I have shared my experience on here and came to MN for advice from others when pregnant with DD2. I went overdue and, I have to admit, became pretty scared. I read loads of overdue / induction threads and I think it did add to my fear a little...but the fear was already there IYSWIM?

What are your views on this? Did reading other birth experiences affect you when pregnant?

OP posts:
LisaSimpsonsbff · 17/09/2018 12:01

According to NHS figures for England, published in 2017, only 45% of births fell into this category. Therefore 55% of births were NOT normal or natural, and included c section, instrumental delivery, or tearing/episiotomy.

The NHS definition of 'normal' also means not induced and no epidural - I think it's probably the induction that rules quite a few births out. It does, however, include second-degree tearing - I think it's something like 85% of first births there's a tear, so if you rule that out the number of 'normal' births is much lower.

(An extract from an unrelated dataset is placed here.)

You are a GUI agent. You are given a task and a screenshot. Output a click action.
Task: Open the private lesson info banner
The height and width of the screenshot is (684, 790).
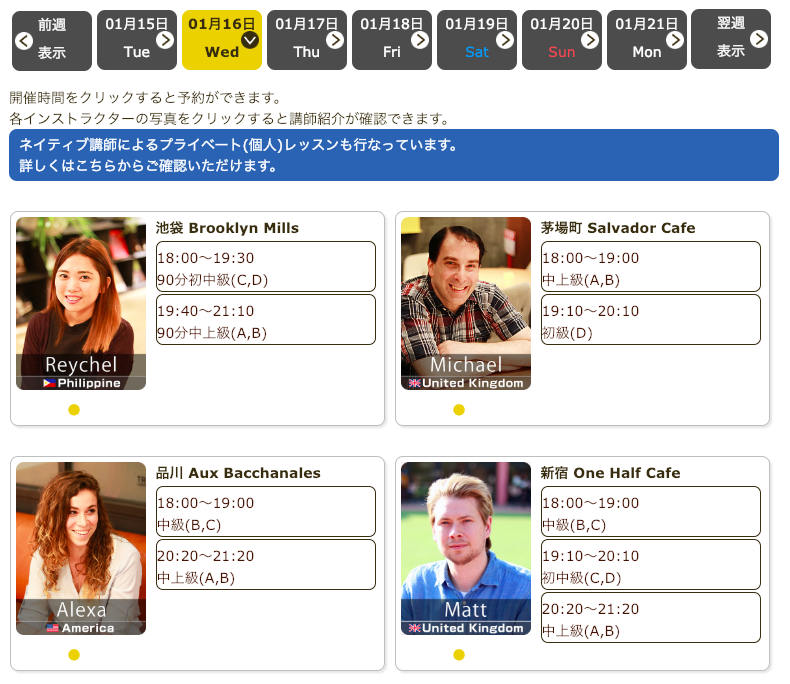[x=393, y=155]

I hate the term 'normal birth'. I kept being told that mine was 'normal' and it felt both judgemental about other kinds of birth, and also a way of insisting that it was no big deal.

Miyah · 17/09/2018 12:31

The internet has liberated a lot of women in terms of how easy it is to access information now. If we feel we are being provided with bias info from a care provider it’s easy enough to do our own research and source statistics and facts to inform our own decisions. Little wonder then why women are always being told ‘don’t google’. ‘internet is full of rubbish and misinformation’, ‘women’s horror stories’ and joking remarks about women ‘turning into dr google and suddenly thinking they are experts’.

I also think the shift in NICE guidelines for maternal request sections has opened up a lot more talk about birth trauma and birth fear, it seems only once you have women requesting c-sections that people start talking about why so many women are left traumatised or don’t want to attempt natural birth.

Interested in this thread?

Then you might like threads about these subjects:

BitOutOfPractice · 19/09/2018 10:34

I think this whole idea that women are being scared smacks a little bit of trying to get women to shut up, know our place, not complain.

It should surely be framed as women being informed and prepared for childbirth. Which, let’s face it, is a scary prospect for anyone.

woman11017 · 19/09/2018 10:37

There's a long history of locking women out of control of our own childbirths, especially over the last 200 years in britain. It's not only a patriarchal power play. It is dangerous. So many of us suffer completely avoidable birth injury and trauma because of our lack of agency in pregnancy, childbirth and motherhood.

Forums like this are one of the few places we get to talk about childbirth. It is kept deliberately taboo in our culture.